Best practice L2 · Context engineering informational

Put Standing Context in a Claude Project

What it is

Using a Claude Project to hold the context you'd otherwise paste every time — reference docs, instructions, style, and background — so every chat in the project starts already informed.

Chat: draftChat: reviewChat: planChat: fixChat: ideasProject knowledge
One project's knowledge feeds every chat inside it.

Why it works

Repasting the same setup into each new chat is slow and drifts over time. A Project makes that context standing and consistent, so Claude answers from the same foundation across many conversations without you re-priming it.

When to use it

Any recurring body of work: a codebase, a client, a book, an ongoing analysis. Best when several chats share the same background.

When not to use it

One-off questions unrelated to a larger effort — a plain chat is simpler than setting up a Project for a single message.

Prompt

Set up my project knowledge.
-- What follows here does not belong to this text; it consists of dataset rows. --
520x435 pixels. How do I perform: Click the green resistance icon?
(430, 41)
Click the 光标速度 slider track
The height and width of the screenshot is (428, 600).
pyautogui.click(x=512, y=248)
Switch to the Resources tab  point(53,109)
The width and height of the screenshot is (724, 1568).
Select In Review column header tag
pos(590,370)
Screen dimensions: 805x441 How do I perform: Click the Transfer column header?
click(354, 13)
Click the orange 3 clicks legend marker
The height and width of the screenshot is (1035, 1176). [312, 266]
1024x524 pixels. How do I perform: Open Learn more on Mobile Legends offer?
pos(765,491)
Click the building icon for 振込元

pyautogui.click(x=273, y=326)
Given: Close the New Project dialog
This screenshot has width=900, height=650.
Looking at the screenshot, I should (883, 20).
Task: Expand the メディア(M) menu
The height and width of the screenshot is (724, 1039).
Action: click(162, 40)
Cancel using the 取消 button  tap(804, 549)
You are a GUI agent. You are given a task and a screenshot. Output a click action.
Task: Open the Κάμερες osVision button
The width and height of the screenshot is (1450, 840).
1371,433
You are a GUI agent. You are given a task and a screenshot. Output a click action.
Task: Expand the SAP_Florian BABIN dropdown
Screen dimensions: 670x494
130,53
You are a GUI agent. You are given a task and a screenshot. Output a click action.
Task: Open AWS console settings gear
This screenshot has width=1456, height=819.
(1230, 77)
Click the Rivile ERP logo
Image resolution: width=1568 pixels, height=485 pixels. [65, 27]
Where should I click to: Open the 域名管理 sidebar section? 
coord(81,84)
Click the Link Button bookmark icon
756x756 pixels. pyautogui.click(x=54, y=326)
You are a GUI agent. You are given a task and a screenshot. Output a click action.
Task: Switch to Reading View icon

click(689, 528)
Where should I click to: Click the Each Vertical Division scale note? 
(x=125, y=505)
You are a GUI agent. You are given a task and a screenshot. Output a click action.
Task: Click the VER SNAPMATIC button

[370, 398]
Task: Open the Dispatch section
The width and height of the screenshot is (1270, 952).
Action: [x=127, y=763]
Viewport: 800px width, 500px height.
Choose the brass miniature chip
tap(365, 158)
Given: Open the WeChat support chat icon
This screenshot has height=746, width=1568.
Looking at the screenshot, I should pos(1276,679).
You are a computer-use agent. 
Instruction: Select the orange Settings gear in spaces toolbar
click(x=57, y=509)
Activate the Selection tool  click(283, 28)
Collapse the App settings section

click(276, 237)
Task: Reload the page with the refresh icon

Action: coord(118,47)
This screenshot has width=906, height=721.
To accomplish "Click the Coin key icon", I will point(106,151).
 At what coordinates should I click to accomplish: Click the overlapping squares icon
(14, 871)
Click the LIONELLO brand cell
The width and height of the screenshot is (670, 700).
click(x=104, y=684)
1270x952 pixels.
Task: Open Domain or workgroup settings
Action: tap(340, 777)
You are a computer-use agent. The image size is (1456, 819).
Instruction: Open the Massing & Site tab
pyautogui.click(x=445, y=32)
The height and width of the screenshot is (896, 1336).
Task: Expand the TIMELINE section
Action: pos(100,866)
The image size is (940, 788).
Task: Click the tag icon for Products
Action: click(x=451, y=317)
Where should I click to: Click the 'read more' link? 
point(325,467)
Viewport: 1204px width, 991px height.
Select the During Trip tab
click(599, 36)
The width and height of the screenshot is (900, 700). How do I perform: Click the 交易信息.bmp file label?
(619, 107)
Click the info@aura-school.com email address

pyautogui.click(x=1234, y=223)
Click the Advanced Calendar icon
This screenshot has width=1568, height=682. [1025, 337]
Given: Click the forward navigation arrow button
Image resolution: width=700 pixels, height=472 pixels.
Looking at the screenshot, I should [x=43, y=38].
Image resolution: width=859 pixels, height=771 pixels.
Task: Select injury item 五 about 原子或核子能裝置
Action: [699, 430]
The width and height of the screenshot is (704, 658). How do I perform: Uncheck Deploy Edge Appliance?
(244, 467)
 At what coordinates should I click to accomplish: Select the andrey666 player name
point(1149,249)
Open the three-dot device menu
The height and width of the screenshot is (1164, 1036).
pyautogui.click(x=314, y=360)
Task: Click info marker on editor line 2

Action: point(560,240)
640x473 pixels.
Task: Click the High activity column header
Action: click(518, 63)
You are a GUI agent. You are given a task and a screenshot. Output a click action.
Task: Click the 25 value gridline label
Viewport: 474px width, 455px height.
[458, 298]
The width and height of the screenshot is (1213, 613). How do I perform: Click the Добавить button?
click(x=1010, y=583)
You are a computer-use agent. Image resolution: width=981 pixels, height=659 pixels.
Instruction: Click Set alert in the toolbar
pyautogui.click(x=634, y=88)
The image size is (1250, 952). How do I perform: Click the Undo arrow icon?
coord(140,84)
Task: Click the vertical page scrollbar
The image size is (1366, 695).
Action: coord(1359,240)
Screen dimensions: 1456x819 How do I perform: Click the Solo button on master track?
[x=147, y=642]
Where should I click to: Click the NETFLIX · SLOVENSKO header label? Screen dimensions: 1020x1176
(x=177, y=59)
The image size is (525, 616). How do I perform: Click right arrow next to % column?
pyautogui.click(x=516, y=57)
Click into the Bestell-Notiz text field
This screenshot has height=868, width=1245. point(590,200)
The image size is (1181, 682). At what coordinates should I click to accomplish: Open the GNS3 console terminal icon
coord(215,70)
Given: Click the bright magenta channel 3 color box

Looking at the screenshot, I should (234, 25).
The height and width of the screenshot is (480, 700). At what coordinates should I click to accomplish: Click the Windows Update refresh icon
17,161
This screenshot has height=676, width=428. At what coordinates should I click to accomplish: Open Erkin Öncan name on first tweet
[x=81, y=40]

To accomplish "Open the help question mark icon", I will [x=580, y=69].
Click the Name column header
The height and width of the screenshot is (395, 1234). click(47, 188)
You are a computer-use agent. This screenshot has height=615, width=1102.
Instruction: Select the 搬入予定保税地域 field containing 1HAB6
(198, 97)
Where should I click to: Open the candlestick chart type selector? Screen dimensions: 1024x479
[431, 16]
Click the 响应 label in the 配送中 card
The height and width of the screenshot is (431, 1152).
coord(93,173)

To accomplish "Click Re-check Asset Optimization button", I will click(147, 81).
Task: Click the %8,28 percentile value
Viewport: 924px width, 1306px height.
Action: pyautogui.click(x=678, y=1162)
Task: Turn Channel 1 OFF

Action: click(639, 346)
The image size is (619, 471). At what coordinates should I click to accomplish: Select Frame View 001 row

Here is the standing context every chat should assume:

- Background: <what this project is>
- Instructions: <how you should always behave here>
- Reference: <docs/specs to keep in mind>

Confirm what you'll treat as always-true, then wait for my first task.

Example

A Project for a documentation site holds the style guide and product facts; every new chat writes on-brand and accurate without the writer re-explaining the product.

Advanced version

Keep project instructions short and rule-like, and put bulky reference material in project files — it's the same discipline as context engineering: control what Claude sees, not just what you ask.

Common mistakes

  • Dumping everything into instructions until the important rules are buried.
  • Letting project knowledge go stale, so Claude confidently uses outdated facts.
  • Using one giant project for unrelated work, mixing contexts that should stay apart.